> _Task requirements_
Take each line from the material below that includes the string "site" and copy it.

> _Records provided_
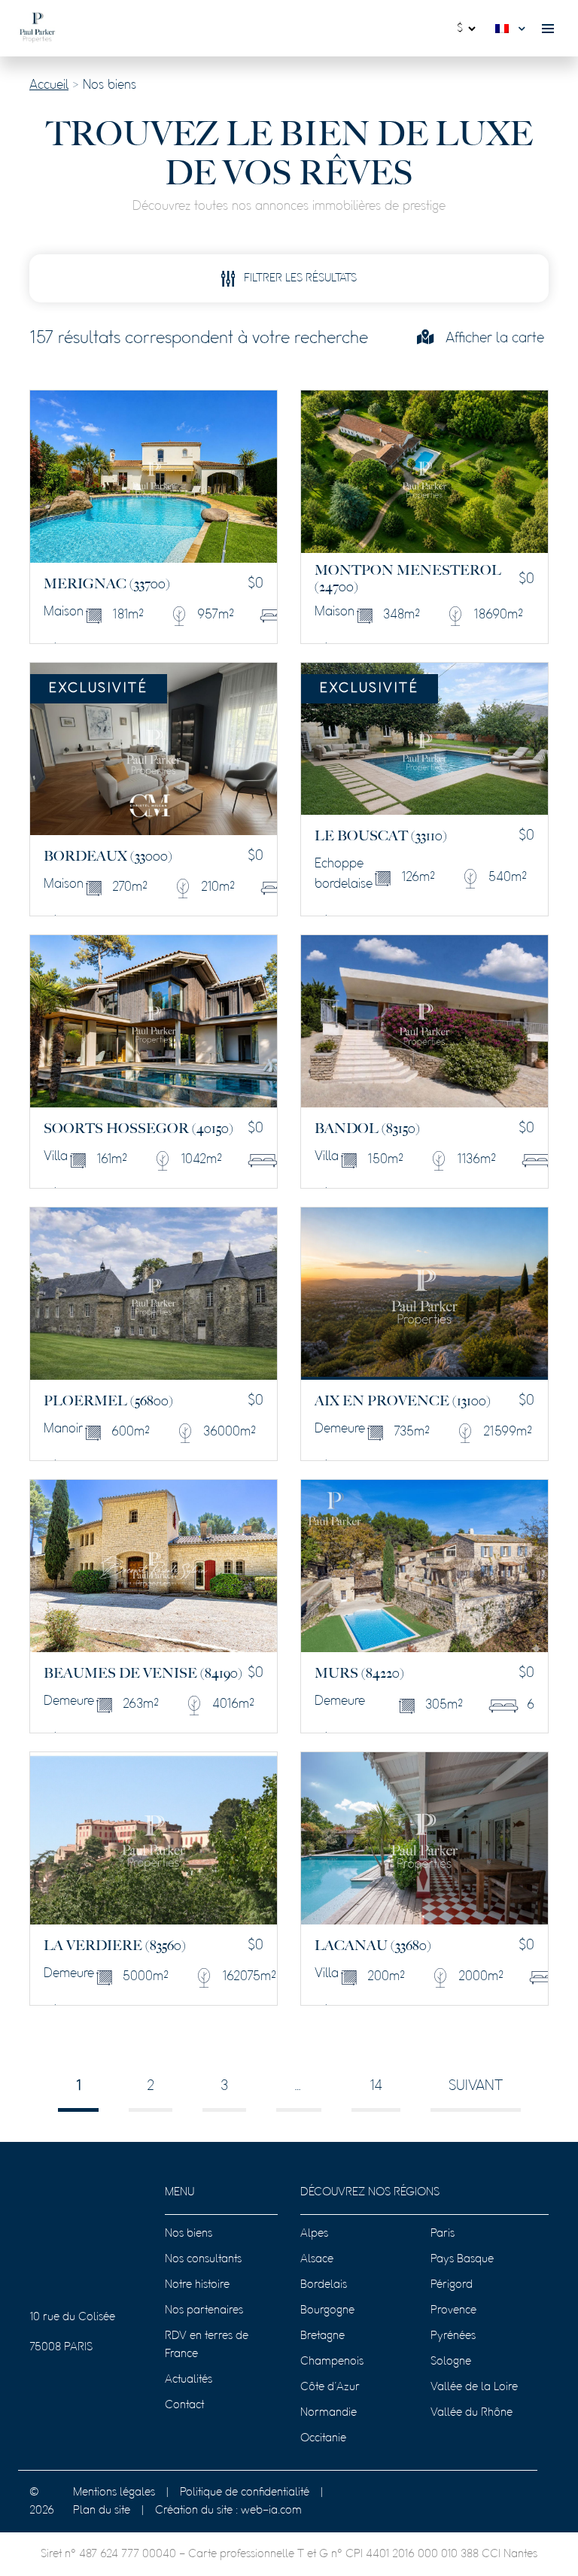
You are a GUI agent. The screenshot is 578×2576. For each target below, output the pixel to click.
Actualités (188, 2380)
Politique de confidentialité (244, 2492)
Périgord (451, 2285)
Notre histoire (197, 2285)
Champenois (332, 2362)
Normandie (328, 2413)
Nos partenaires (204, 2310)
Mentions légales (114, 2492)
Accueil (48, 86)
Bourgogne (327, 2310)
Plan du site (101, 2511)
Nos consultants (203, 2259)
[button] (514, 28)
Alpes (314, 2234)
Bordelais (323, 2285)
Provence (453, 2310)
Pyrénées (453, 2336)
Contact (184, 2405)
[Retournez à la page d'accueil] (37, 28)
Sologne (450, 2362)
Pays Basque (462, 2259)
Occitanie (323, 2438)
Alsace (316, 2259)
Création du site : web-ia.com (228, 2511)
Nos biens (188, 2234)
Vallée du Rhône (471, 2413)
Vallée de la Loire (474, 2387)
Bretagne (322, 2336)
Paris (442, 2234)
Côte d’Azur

> _Task answer_
Plan du site (101, 2511)
Création du site : web-ia.com (228, 2511)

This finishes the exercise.